Landmark research study published
A major international research trial, which involved NNUH, has recommended a change that could improve care for premature babies.
Thirty-five babies at the Norfolk and Norwich University Hospital took part in the study, which has been published in a prestigious medical journal.
The PlaNet-2 study, which involved 43 neonatal units across the UK, Ireland and the Netherlands over the last six years, looked at giving platelet transfusions to premature babies.
Platelets are the cells that help the blood to clot. They are often given to babies with low platelet counts to try to prevent bleeding. However, doctors did not know the correct platelet count at which they should start giving transfusions to these babies.
The results, published in the New England Journal of Medicine, found that lowering the threshold and giving fewer platelet transfusions will prevent death or major bleeding in 7 out of 100 premature new born babies with low platelet counts (severe thrombocytopenia).

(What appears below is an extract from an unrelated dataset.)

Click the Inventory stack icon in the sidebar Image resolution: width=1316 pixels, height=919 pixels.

A total of 660 premature babies with low platelet counts took part in the study. Unexpectedly, they found that giving more platelet transfusions to babies at the higher platelet count was associated with a worse outcome, compared with only transfusing babies if their count dropped lower.

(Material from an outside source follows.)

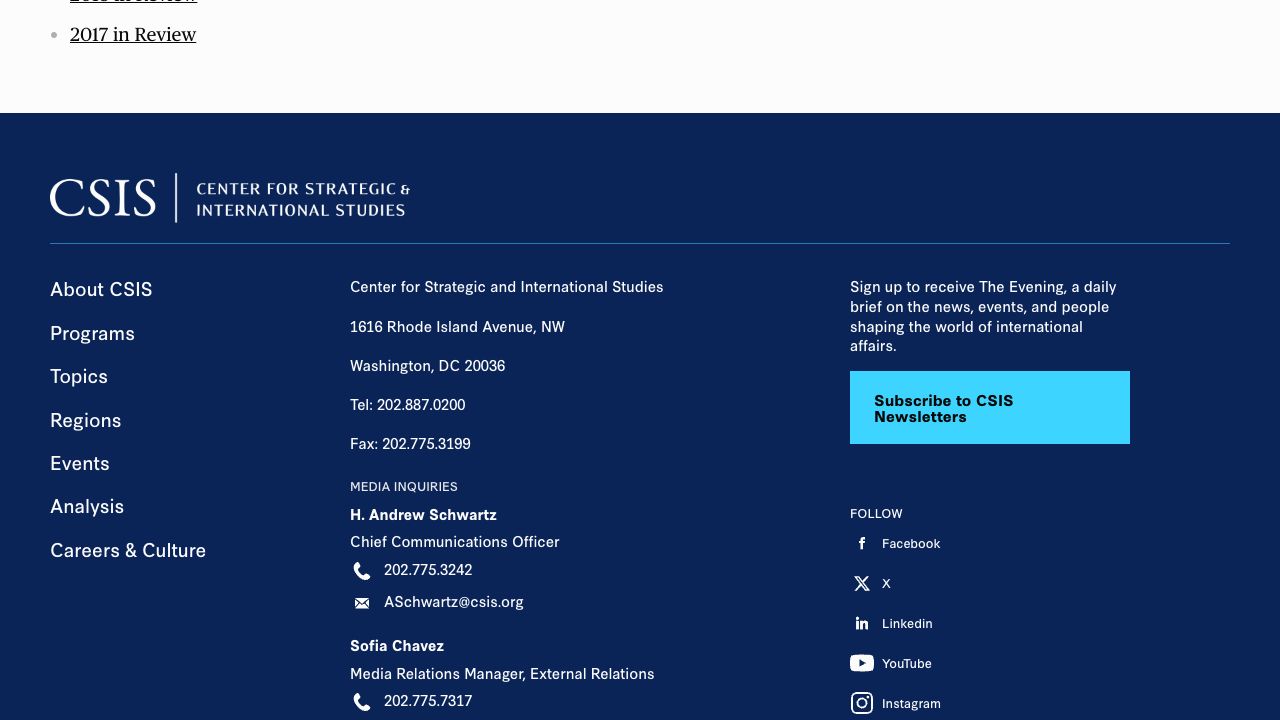Image resolution: width=1280 pixels, height=720 pixels.
Task: Click the X social media icon
Action: point(862,584)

The results were presented at the Congress of the European Academy of Paediatric Societies in Paris on 2nd November.
Professor Paul Clarke, NNUH Consultant Neonatologist, welcomed the publication of the findings after NNUH was one of the top recruiters in the country to the study.
“We are proud to have supported this clinical trial from the very outset, with our early background work and input into the design of the study, right through to the recruitment of patients over many years.

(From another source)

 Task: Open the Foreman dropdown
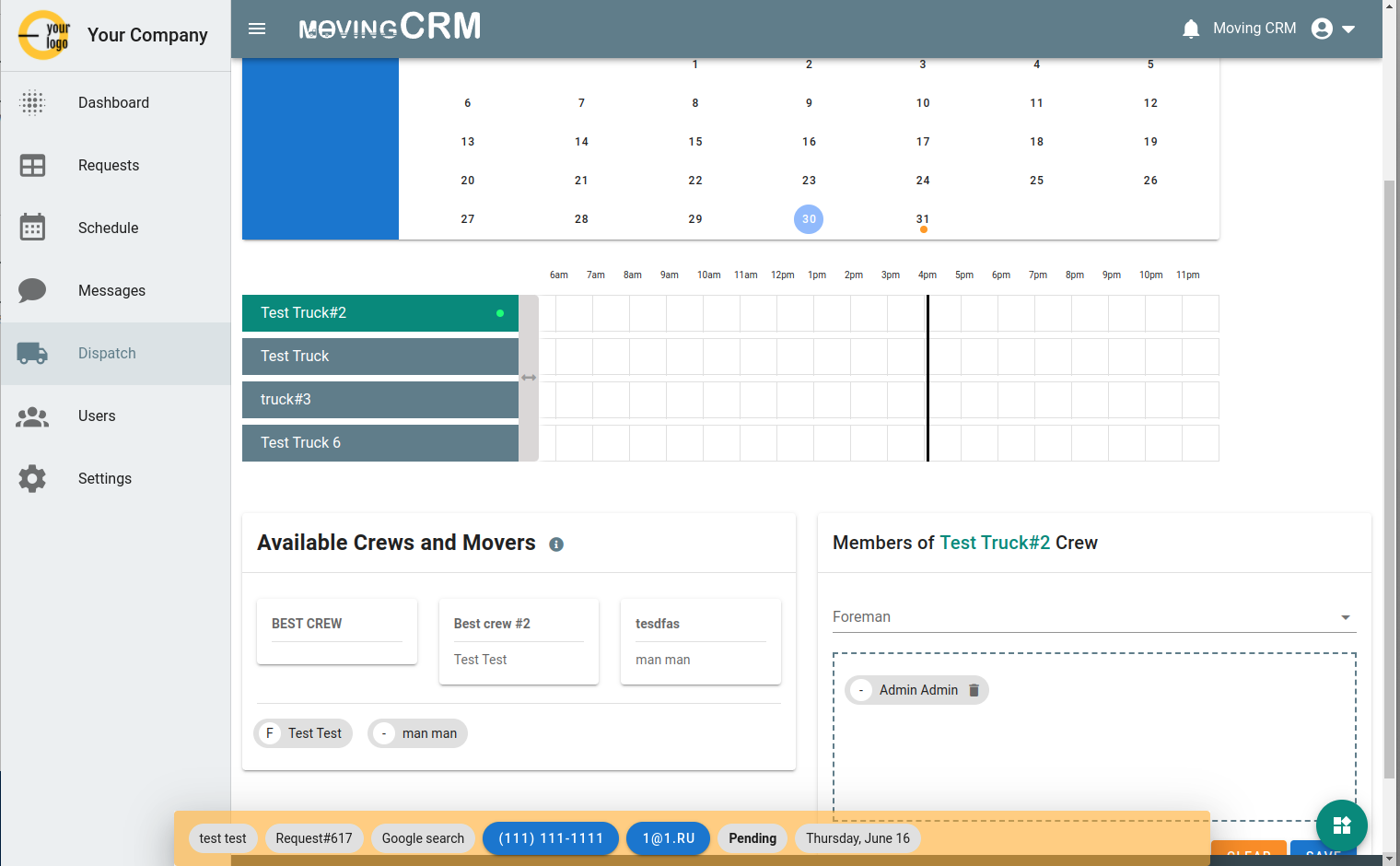click(x=1345, y=616)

PlaNet-2 is a landmark trial which has produced new findings relevant to the ongoing care of premature babies. The trial findings were unexpected, yet are very valuable for doctors and nurses caring for sick babies with low platelet counts because they should now guide proper management going forward. The results indicate that we should not transfuse platelets too readily to such babies, and that it is probably safer to withhold platelet transfusions unless and until the platelet count drops to lower levels than were previously accepted by many centres.
The results imply that by changing our practices and adopting the lower transfusion threshold, we will save lives and prevent the occurrence of some major bleeding in sick babies. We sincerely thank all the parents and babies who took part in the PlaNet-2 study, because without their involvement in this research we would not be able to advance our care of sick, fragile babies.”